Hypertrophic cardiomyopathy in older patients

Lesson
A 78-year-old lady with no cardiac history presented to the emergency department with an episode of chest pain at rest. Her only risk factor for ischaemic heart disease was of mild, medication-controlled hypertension. There was no family history of any cardiac problems or sudden cardiac death.
Clinical examination revealed an ejection systolic murmur. A 12-hour troponin was positive at 3.46. The admission electrocardiogram (ECG) shows voltage criteria for left ventricular hypertrophy (LVH) with marked anterolateral repolarisation changes (Fig 1). ECG monitoring over the next two days did not show any arrhythmia.
The admission 12-lead electrocardiogram.
A percutaeneous coronary angiogram was normal. Transthoracic echocardiography revealed severe (2.1 cm) asymmetric hypertrophy of the proximal anteroseptal wall of the left ventricle with systolic anterior motion of the anterior mitral valve leaflet and an eccentric jet of mitral regurgitation. The pressure gradient measured in the left ventricular outflow tract at rest was 123 mmHg (Fig 2).
Transthoracic echocardiogram showing a four chamber apical view. Severe asymmetrical hypertrophy of the intraventricular septum is shown. LA = left atrium; LV = left ventricle; RA = right atrium.
These echocardiographic findings are classical of hypertrophic cardiomyopathy (HCM), with the pressure gradient suggesting severe left ventricular outflow tract obstruction. Treatment was commenced with a beta blocker. The patient has been asymptomatic since admission. The son and daughter of the patient were advised to undergo screening for HCM with an ECG and echocardiography via their local cardiology department.
Although systemic hypertension can result in LVH, this is usually less severe and concentric rather than asymmetric in nature. It rarely causes such severe outflow tract gradients. Furthermore the ECG changes seen in Fig 1 would be extremely atypical for purely hypertensive heart disease.
Discussion
HCM is a genetic disorder that can present at any age, but is often overlooked in older patients due to the perception of it being a disease of only the young.1 Anginal symptoms are sometimes described by patients with HCM. This is likely to occur due to abnormal microvasculature in the left ventricle.2 Therefore angiography of the epicardial arteries is often unremarkable. The positive troponin in this case could be explained by either small vessel disease, HCM itself or possibly by an arrhythmic process.
Left ventricular outflow tract obstruction (LVOTO) has been reported to be more common in older patients with HCM.3 Current guidelines suggest treatment of LVOTO should begin with medical therapy.4 This is usually with beta blockade, although verapamil or disopyrimide are alternatives. If the patient continues to have symptoms despite optimal medical therapy, alcohol septal ablation or surgical myectomy can be considered, although neither of these interventions has been shown to confer any prognostic benefit.5,6 A detailed discussion of these two procedures is beyond the scope of this report.

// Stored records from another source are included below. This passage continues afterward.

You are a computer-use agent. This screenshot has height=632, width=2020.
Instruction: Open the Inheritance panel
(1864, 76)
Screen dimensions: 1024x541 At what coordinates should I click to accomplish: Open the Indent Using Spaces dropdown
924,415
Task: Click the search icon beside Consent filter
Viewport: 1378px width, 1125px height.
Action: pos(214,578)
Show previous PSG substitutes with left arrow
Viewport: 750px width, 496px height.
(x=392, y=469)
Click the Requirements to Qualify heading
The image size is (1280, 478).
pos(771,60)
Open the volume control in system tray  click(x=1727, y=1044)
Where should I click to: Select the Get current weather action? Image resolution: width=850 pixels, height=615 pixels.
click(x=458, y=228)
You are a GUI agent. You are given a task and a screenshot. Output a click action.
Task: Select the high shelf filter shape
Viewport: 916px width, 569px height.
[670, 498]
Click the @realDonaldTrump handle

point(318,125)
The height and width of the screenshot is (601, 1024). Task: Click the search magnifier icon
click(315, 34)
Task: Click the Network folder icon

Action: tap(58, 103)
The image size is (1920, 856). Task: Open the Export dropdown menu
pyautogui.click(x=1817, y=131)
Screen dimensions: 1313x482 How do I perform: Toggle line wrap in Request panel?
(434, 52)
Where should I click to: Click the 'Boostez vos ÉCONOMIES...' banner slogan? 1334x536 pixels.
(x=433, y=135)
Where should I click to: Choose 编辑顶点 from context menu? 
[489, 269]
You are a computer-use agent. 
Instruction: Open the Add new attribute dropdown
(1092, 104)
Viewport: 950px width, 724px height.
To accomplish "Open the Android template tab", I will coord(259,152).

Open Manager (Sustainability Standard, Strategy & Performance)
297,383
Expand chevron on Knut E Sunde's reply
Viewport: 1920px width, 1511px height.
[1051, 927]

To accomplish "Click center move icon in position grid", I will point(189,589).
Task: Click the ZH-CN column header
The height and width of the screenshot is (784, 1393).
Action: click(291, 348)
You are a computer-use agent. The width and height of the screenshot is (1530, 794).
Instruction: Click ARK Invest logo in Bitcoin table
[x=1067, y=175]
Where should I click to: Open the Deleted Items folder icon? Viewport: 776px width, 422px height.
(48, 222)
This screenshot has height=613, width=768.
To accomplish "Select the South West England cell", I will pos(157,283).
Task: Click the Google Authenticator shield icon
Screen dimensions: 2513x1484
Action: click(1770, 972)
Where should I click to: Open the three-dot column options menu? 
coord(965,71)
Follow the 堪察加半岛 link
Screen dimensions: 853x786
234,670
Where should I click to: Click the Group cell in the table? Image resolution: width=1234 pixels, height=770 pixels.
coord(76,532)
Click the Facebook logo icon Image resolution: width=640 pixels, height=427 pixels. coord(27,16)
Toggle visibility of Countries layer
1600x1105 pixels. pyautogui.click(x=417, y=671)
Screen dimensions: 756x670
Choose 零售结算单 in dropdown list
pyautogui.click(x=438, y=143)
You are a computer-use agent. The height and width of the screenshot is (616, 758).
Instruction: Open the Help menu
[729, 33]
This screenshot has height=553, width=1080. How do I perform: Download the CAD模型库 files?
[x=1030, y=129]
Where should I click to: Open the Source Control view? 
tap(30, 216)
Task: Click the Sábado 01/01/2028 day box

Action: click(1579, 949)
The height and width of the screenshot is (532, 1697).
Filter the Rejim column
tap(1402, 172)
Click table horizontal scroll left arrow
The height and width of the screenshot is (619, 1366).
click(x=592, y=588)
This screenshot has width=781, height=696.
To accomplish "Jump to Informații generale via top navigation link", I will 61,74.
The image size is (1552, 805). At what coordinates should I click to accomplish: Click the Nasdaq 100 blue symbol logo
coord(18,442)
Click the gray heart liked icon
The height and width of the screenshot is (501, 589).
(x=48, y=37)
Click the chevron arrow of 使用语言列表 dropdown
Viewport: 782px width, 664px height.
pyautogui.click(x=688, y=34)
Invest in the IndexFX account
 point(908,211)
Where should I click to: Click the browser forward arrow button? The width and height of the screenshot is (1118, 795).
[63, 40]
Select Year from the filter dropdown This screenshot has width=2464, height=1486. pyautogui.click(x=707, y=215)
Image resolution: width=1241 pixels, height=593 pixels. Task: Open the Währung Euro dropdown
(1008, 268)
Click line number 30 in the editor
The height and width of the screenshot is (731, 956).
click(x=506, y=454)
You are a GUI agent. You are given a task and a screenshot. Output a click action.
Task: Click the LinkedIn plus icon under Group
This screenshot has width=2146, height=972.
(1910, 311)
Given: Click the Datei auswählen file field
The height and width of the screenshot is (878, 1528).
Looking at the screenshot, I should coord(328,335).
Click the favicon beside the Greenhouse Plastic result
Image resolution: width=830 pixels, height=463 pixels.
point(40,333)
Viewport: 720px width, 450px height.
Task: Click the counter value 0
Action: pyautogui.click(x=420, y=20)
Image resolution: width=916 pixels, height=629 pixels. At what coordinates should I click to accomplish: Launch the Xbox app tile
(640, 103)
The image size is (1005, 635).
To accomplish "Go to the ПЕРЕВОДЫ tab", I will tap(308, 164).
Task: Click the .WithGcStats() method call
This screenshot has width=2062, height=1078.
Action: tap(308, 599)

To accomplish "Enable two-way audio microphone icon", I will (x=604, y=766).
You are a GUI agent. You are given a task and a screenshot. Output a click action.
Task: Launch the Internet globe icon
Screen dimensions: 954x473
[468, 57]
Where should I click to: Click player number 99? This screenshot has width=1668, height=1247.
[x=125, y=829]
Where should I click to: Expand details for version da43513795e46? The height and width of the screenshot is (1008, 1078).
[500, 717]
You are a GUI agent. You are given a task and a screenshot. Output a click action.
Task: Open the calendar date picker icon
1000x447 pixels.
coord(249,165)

Sudden death risk stratification in HCM can be complicated. This can make it difficult to decide which patients should be fitted with an implantable cardioverter defibrillator (ICD) to try to prevent sudden cardiac death. The patient discussed in this report has no high-risk features to suggest that this might occur (Table 1). Of note, a treadmill test to investigate blood pressure response to exercise was not performed due to the request of the patient.
Risk factors for sudden cardiac death in hypertrophic cardiomyopathy.4 ECG ? electrocardiogram.
In some studies, LVOTO has been linked with sudden cardiac death, however, there remains some doubt about the strength of this association.4 As the risk of sudden cardiac death for this patient was low, an ICD was not indicated.
Conclusions
HCM can present in patients of any age. An ECG showing voltage criteria for LVH with severe repolarisation changes should alert the physician to this possibility. In such a scenario, a past history of hypertension should not be used to explain the ECG changes without further investigation. Transthoracic echocardiography will make the diagnosis in most patients.